RESEARCH DESIGN AND METHODS
The immune phenotype of peripheral monocytes was studied by fluorescence-activated cell sorter analysis comparing patients with acute Charcot (n = 10) in both the active and recovered phase, diabetic patients with neuropathy (with or without osteomyelitis), and normal control subjects.
RESULTS
When compared with diabetic control subjects and healthy subjects, monocytes from acute Charcot patients showed a proinflammatory immune phenotype characterized by increased production of proinflammatory cytokines, reduced secretion of anti-inflammatory cytokines, increased expression of surface costimulatory molecules, and increased resistance to serum withdrawal-induced apoptosis. In addition, the pattern of circulating cytokines confirmed activation of proinflammatory cytokines. No modulation of the monocyte phenotype was documented in diabetic control subjects and healthy subjects, thus indicating that the proinflammatory alterations of monocytes are specific and causative of acute Charcot.
CONCLUSIONS
Together, these data provide evidence for the role of proinflammatory changes in the immune phenotype of monocytes in the pathogenesis of acute Charcot. These alterations may explain the abnormally intense and prolonged inflammatory response that characterizes this disorder and may represent a potential therapeutic target for specific pharmacological interventions.
Diabetes is probably the most common cause of denervation-induced destruction of joints (Charcot foot) in the world today. Painlessness and abnormal foot biomechanics play an important part in the pathogenesis of the disorder. Recent attention, however, has focused on several abnormalities, which together suggest a more complex cause. A pilot study by La Fontaine et al. (1) suggests that abnormal calcitonin gene-related peptide and endothelial nitric oxide synthase activity may play a role in the development of Charcot foot. Also, receptor activator of the nuclear factor-κβ ligand (RANKL)-activated peripheral blood monocytes have been found to induce a significant increase in bone resorption in Charcot patients (2,3). Finally, Jeffcoate, Game, and Cavanagh (4) drew attention to the possible link between proinflammatory cytokines and neuroarthropathy in the context of an exaggerated inflammatory response to trauma. The inability of the Charcot patient to control the intensity and the length of the local inflammatory response would lead to increased expression of tumor necrosis factor-α (TNF-α) and interleukin-1β (IL-1β) which, in turn, would trigger increased expression of RANKL leading to maturation of osteoclast and subsequent bone changes (5–8). Despite increased information on the importance of an inappropriate inflammatory response in the acute Charcot process, there has been no previous attempt to define the specific pathways that mediate its pathogenesis. Here, the role played by monocytes was analyzed. The immune phenotype of monocytes was assessed by testing spontaneous and induced production of proinflammatory and anti-inflammatory cytokines by measuring the expression of surface molecules (CD40, CD80, and CD86), which enable monocytes to became competent costimulatory cells and to activate T-lymphocytes responses (9–11), and by studying the ability of monocytes to undergo apoptosis, an important homeostatic mechanism that contributes to regulate the intensity and length of the inflammatory response (12). Patients with acute Charcot, in both the active and recovered phase, were compared with diabetic patients with neuropathy (with or without osteomyelitis) and normal control subjects.

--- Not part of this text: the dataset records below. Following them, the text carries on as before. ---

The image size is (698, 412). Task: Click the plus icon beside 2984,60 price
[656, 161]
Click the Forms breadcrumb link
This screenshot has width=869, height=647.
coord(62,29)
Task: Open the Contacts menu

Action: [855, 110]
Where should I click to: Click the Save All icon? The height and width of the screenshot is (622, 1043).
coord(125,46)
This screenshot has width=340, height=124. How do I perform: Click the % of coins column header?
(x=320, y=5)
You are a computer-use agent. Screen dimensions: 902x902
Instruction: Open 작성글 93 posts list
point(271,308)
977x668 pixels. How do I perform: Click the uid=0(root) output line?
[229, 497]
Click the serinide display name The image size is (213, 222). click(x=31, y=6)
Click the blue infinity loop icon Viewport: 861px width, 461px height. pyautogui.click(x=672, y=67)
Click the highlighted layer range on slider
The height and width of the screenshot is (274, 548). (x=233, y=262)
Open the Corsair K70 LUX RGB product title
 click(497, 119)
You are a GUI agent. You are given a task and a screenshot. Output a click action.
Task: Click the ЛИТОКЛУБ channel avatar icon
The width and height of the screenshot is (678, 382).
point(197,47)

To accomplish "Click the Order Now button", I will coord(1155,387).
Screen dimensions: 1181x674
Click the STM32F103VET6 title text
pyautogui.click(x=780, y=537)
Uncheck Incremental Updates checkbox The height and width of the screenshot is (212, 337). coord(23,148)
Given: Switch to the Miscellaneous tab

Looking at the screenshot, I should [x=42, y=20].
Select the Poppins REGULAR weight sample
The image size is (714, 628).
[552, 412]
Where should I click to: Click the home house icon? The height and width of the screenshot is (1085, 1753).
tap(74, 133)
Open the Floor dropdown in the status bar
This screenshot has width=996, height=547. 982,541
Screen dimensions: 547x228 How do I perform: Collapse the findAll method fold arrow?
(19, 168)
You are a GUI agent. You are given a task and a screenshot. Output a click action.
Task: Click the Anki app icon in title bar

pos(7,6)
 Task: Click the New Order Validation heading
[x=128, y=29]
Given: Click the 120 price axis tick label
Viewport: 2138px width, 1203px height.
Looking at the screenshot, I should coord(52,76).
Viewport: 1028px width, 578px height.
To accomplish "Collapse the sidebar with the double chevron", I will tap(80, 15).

RESEARCH DESIGN AND METHODS
We studied 10 consecutive diabetic patients (4 with type 1 diabetes and 6 with type 2 diabetes) without macrovascular complications referred to the University of Rome's diabetic foot clinic for unexplained and relatively painless increased swelling of a foot and ankle absent of active foot ulceration and/or signs of soft tissue infection, with no history of recent (within 6 months) immunosuppressive treatment including corticosteroids and anti–TNF-α compounds, fever, evidence of infectious diseases, inflammatory disorders, or any kind of malignancy, and presenting the magnetic resonance diagnostic characteristics of stress injuries: swelling, local warmth, and clinical instability due to ligamentous injury/occult trauma (at this stage, radiographic changes are absent or minimal, but the typical bone marrow edema is present at magnetic resonance imaging); (8 age- and sex-matched diabetic patients with polyneuropathy without macrovascular complications and clinical and radiological evidence of a history of Charcot foot; 8 age- and sex-matched diabetic patients with polyneuropathy and clinical and radiological documented foot osteomyelitis without clinical and radiological evidence of a history of Charcot foot; and 8 age- and sex-matched healthy subjects). Blood samples by peripheral venipuncture from Charcot patients were first obtained within 24 h of meeting enrollment criteria and then just after recovery (as determined by clinical and magnetic resonance imaging evaluations). The blood was immediately separated from plasma by centrifugation, stored at +4°C, and processed within 1 h. Serum was obtained for circulating cytokine determination and immediately stored at −80°C. A single blood sample was obtained from diabetic control and healthy control subjects. This study was approved by the ethics committee of the University of Rome “Policlinico Tor Vergata” hospital. Informed consent was obtained from all subjects.
Compounds
Lipopolysaccharide (LPS) from Escherichia coli 0111/B4 was purchased from Sigma Chemical (St. Louis, MO). Recombinant granulocyte-macrophage colony–stimulating factor was obtained from Sandoz Research Institute (East Hanover, NJ) and contained 5.4 × 106 chronic myelogenous leukemia units per mg of glycoprotein.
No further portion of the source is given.